• [RECORDS FOR THIS TASK]:

* * * * * * * * *

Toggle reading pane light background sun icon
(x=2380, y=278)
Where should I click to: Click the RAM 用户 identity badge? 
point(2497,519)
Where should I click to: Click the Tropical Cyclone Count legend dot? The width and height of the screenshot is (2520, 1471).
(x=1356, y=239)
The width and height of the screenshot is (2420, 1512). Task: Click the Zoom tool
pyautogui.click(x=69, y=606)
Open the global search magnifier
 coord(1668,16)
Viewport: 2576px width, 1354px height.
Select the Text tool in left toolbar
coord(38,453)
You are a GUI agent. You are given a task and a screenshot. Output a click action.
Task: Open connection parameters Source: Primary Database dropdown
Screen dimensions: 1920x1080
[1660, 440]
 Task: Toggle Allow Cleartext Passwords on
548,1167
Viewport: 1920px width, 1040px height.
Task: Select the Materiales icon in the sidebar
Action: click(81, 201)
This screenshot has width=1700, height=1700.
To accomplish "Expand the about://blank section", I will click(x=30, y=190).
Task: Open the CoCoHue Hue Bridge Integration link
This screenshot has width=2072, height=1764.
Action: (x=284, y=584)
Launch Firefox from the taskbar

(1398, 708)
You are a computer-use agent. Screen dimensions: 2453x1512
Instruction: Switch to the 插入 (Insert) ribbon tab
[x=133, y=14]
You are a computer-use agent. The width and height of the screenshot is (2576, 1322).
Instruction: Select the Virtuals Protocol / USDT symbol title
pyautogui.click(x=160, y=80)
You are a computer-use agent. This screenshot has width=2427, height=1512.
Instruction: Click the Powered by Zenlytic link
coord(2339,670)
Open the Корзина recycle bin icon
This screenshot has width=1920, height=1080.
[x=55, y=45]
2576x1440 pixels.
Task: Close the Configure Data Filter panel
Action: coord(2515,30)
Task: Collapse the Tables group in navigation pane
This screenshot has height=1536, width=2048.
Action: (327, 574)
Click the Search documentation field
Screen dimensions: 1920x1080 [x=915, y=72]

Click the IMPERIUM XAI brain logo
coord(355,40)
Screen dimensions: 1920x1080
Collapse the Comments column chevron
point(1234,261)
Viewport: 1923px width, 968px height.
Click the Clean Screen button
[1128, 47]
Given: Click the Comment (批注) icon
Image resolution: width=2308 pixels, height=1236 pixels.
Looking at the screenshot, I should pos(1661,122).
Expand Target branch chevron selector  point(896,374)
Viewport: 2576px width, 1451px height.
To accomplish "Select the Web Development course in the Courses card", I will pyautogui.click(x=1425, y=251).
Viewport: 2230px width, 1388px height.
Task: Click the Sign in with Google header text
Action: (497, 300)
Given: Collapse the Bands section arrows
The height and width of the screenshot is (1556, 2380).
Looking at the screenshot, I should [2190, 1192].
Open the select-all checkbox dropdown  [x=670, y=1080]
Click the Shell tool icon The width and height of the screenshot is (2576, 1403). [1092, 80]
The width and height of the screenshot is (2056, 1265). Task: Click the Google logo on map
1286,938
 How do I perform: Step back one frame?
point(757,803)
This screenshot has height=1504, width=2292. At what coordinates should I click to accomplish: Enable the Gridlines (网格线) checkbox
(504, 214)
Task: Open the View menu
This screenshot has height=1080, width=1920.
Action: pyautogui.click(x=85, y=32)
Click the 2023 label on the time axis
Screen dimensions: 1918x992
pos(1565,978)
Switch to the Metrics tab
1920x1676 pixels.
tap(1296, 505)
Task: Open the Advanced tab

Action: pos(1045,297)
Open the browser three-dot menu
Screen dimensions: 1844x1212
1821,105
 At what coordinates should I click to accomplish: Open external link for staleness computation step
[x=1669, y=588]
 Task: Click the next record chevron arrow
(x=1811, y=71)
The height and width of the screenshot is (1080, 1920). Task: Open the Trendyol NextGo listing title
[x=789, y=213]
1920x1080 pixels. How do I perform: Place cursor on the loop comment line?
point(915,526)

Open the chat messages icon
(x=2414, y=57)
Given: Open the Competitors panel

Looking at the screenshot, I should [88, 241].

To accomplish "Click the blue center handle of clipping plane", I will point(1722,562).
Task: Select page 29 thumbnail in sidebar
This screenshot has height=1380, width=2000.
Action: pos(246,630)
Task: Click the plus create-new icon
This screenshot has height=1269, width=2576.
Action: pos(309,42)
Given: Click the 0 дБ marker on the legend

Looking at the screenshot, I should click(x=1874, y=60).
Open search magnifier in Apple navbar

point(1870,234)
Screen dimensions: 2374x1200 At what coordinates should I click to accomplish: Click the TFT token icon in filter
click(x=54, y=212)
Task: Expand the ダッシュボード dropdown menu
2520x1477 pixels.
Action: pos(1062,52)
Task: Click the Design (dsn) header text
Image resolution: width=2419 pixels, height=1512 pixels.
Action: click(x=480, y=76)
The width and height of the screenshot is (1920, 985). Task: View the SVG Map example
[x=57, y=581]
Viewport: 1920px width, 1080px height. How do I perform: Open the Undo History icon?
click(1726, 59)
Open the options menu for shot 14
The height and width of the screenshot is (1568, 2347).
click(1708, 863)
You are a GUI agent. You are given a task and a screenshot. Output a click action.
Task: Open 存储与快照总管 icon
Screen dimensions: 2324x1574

* * * * * * * * *

• [WHAT YOU ARE ASKED TO DO]: From the line containing "Given: Open the Competitors panel" through the last line of the records, output each line exactly and nothing more.

• [ANSWER TO THIS TASK]:
Given: Open the Competitors panel

Looking at the screenshot, I should [88, 241].

To accomplish "Click the blue center handle of clipping plane", I will point(1722,562).
Task: Select page 29 thumbnail in sidebar
This screenshot has height=1380, width=2000.
Action: pos(246,630)
Task: Click the plus create-new icon
This screenshot has height=1269, width=2576.
Action: pos(309,42)
Given: Click the 0 дБ marker on the legend

Looking at the screenshot, I should click(x=1874, y=60).
Open search magnifier in Apple navbar

point(1870,234)
Screen dimensions: 2374x1200 At what coordinates should I click to accomplish: Click the TFT token icon in filter
click(x=54, y=212)
Task: Expand the ダッシュボード dropdown menu
2520x1477 pixels.
Action: pos(1062,52)
Task: Click the Design (dsn) header text
Image resolution: width=2419 pixels, height=1512 pixels.
Action: click(x=480, y=76)
The width and height of the screenshot is (1920, 985). Task: View the SVG Map example
[x=57, y=581]
Viewport: 1920px width, 1080px height. How do I perform: Open the Undo History icon?
click(1726, 59)
Open the options menu for shot 14
The height and width of the screenshot is (1568, 2347).
click(1708, 863)
You are a GUI agent. You are given a task and a screenshot. Output a click action.
Task: Open 存储与快照总管 icon
Screen dimensions: 2324x1574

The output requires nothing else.